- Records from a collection

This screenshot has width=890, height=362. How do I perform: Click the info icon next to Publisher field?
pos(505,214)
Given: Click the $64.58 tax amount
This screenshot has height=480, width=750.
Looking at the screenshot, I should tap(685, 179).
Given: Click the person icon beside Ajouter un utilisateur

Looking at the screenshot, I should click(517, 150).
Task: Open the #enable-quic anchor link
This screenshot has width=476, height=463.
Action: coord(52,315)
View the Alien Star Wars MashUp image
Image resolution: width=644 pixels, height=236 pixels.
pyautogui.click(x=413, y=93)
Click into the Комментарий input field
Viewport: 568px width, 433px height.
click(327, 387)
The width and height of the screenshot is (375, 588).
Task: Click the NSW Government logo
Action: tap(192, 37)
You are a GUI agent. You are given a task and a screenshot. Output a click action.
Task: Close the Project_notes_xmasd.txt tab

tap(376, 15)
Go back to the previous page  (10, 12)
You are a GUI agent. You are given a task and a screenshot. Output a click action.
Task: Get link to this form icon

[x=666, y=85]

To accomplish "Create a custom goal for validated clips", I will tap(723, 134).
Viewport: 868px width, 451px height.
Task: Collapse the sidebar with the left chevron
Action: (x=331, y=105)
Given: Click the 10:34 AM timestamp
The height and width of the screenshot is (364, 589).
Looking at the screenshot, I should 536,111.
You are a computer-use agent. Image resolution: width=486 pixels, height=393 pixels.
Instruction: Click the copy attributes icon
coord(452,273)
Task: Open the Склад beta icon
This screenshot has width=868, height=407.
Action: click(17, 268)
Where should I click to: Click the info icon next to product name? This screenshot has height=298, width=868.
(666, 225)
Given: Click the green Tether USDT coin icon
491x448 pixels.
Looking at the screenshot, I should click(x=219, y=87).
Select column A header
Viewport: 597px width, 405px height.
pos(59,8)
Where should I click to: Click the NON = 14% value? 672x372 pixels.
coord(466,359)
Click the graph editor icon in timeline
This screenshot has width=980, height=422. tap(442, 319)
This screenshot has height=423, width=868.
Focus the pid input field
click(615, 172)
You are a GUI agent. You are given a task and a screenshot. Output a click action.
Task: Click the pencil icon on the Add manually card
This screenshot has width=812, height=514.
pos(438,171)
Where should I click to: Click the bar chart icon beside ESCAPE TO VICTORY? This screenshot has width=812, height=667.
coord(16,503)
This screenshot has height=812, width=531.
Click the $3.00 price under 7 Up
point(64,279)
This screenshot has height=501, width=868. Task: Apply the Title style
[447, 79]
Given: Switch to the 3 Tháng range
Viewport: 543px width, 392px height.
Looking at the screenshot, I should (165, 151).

- Goal of the exercise
Return every record in full, word for word.

- The answer
This screenshot has width=890, height=362. How do I perform: Click the info icon next to Publisher field?
pos(505,214)
Given: Click the $64.58 tax amount
This screenshot has height=480, width=750.
Looking at the screenshot, I should tap(685, 179).
Given: Click the person icon beside Ajouter un utilisateur

Looking at the screenshot, I should click(517, 150).
Task: Open the #enable-quic anchor link
This screenshot has width=476, height=463.
Action: coord(52,315)
View the Alien Star Wars MashUp image
Image resolution: width=644 pixels, height=236 pixels.
pyautogui.click(x=413, y=93)
Click into the Комментарий input field
Viewport: 568px width, 433px height.
click(327, 387)
The width and height of the screenshot is (375, 588).
Task: Click the NSW Government logo
Action: tap(192, 37)
You are a GUI agent. You are given a task and a screenshot. Output a click action.
Task: Close the Project_notes_xmasd.txt tab

tap(376, 15)
Go back to the previous page  (10, 12)
You are a GUI agent. You are given a task and a screenshot. Output a click action.
Task: Get link to this form icon

[x=666, y=85]

To accomplish "Create a custom goal for validated clips", I will tap(723, 134).
Viewport: 868px width, 451px height.
Task: Collapse the sidebar with the left chevron
Action: (x=331, y=105)
Given: Click the 10:34 AM timestamp
The height and width of the screenshot is (364, 589).
Looking at the screenshot, I should 536,111.
You are a computer-use agent. Image resolution: width=486 pixels, height=393 pixels.
Instruction: Click the copy attributes icon
coord(452,273)
Task: Open the Склад beta icon
This screenshot has width=868, height=407.
Action: click(17, 268)
Where should I click to: Click the info icon next to product name? This screenshot has height=298, width=868.
(666, 225)
Given: Click the green Tether USDT coin icon
491x448 pixels.
Looking at the screenshot, I should click(x=219, y=87).
Select column A header
Viewport: 597px width, 405px height.
pos(59,8)
Where should I click to: Click the NON = 14% value? 672x372 pixels.
coord(466,359)
Click the graph editor icon in timeline
This screenshot has width=980, height=422. tap(442, 319)
This screenshot has height=423, width=868.
Focus the pid input field
click(615, 172)
You are a GUI agent. You are given a task and a screenshot. Output a click action.
Task: Click the pencil icon on the Add manually card
This screenshot has width=812, height=514.
pos(438,171)
Where should I click to: Click the bar chart icon beside ESCAPE TO VICTORY? This screenshot has width=812, height=667.
coord(16,503)
This screenshot has height=812, width=531.
Click the $3.00 price under 7 Up
point(64,279)
This screenshot has height=501, width=868. Task: Apply the Title style
[447, 79]
Given: Switch to the 3 Tháng range
Viewport: 543px width, 392px height.
Looking at the screenshot, I should (165, 151).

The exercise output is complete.